→ Requirement
Report each line from the entries in which "Locate" can be found.

─── The data

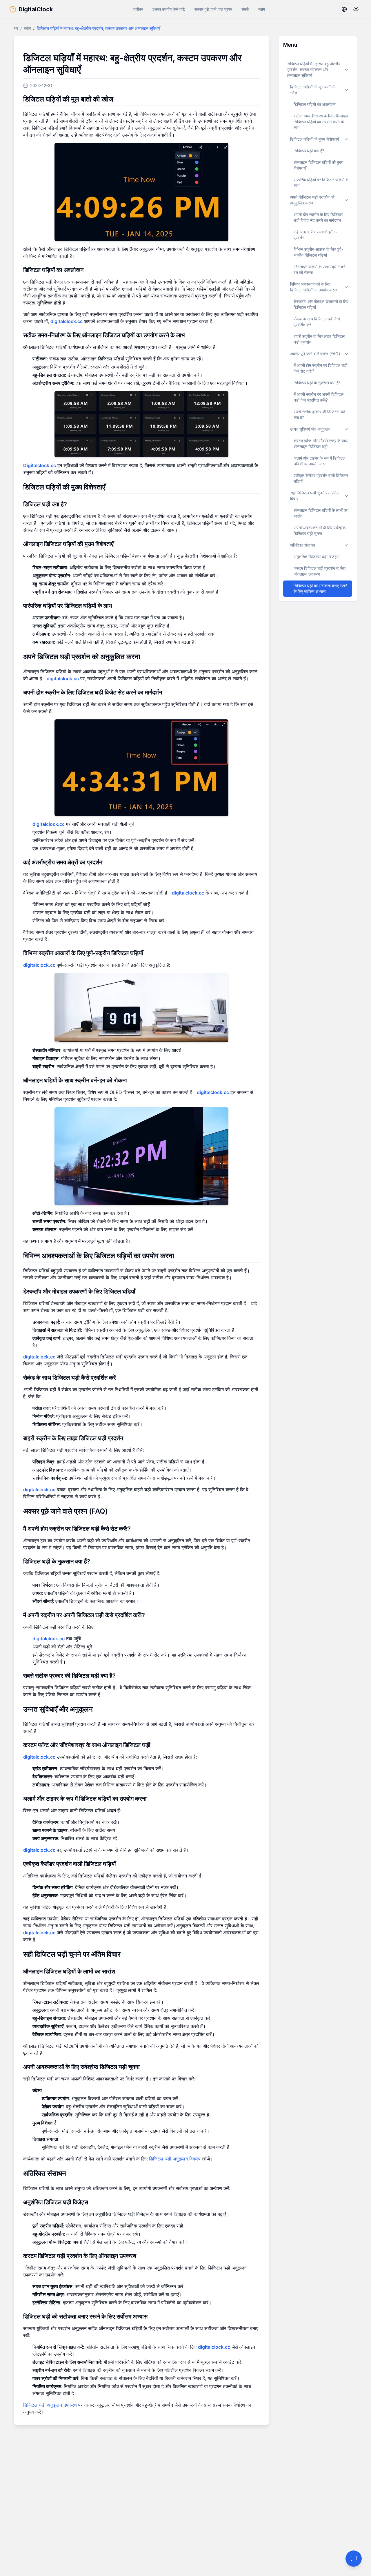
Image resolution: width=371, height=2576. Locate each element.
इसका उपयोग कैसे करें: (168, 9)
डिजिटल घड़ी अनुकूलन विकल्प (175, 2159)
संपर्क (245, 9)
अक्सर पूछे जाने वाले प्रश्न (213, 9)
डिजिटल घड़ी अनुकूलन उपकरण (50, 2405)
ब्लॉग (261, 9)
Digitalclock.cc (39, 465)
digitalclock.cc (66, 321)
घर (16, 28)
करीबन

──────
─── The data

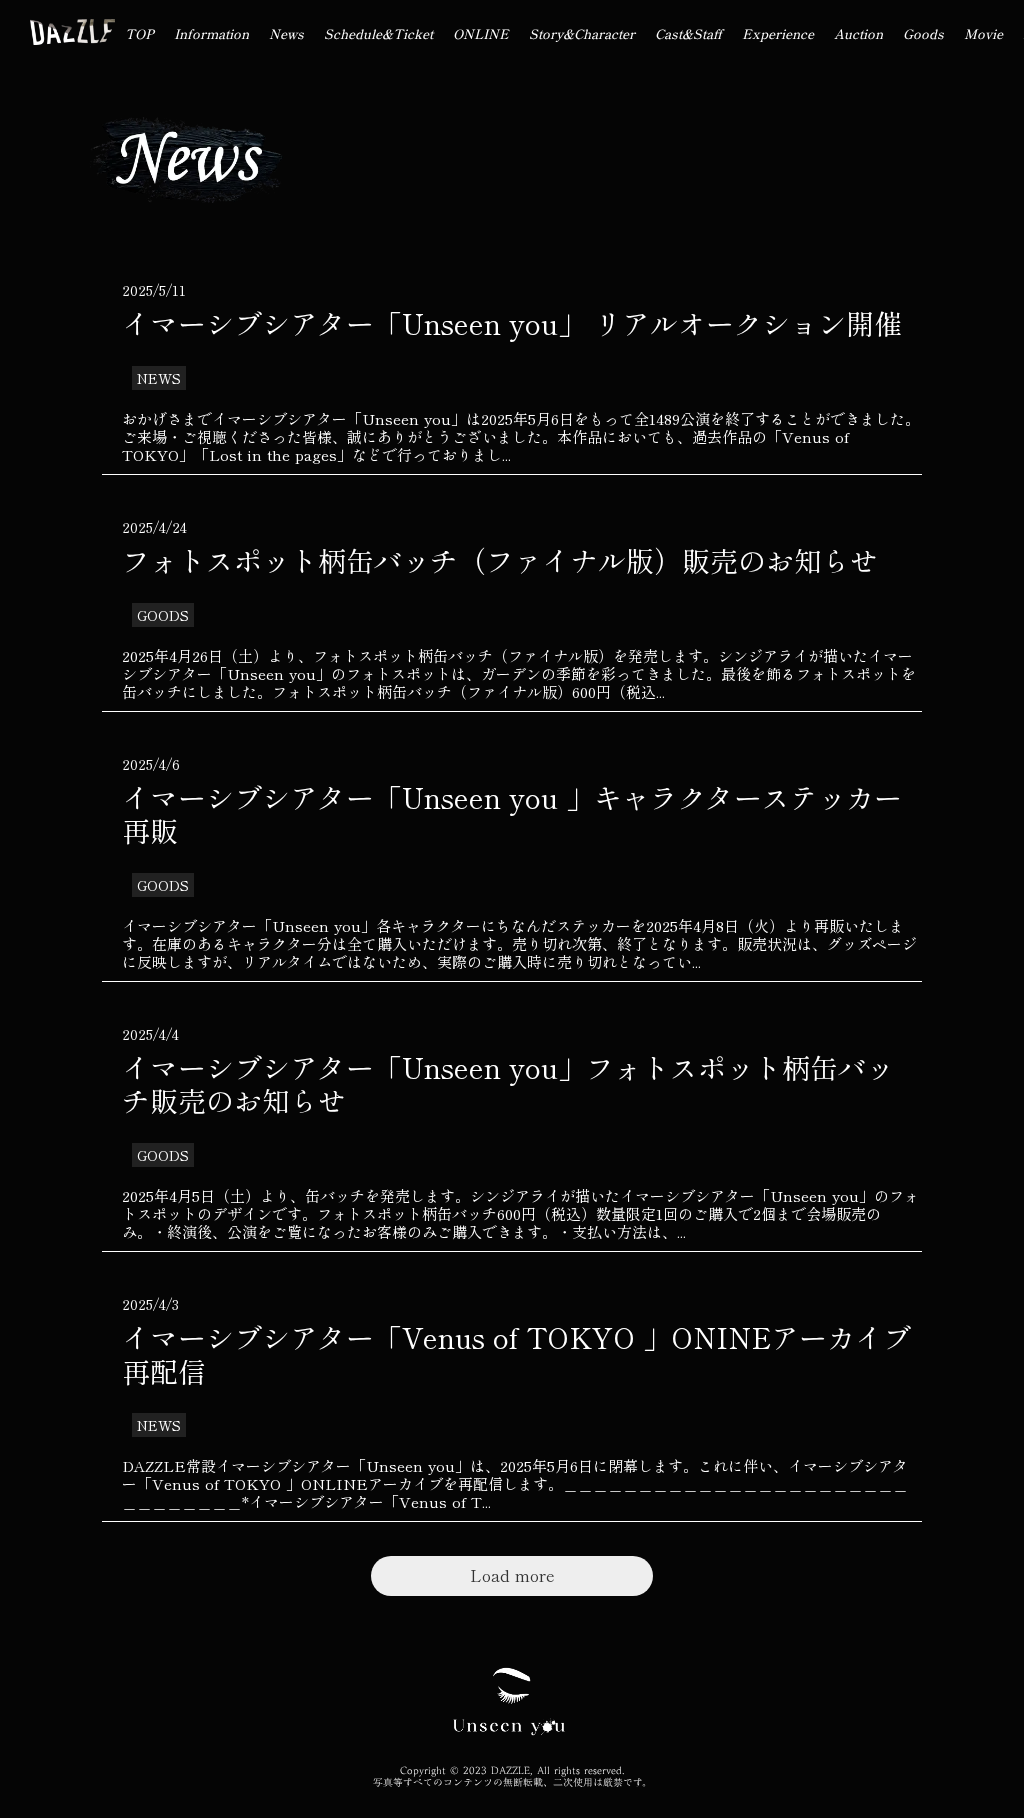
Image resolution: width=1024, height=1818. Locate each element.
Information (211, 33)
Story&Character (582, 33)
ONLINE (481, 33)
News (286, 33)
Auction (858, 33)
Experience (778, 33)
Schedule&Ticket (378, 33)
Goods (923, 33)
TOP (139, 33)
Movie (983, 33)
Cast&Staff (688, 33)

──────

→ Your solution
Image resolution: width=371, height=2576. Locate each element.
Image resolution: width=1024, height=1818. Locate each element.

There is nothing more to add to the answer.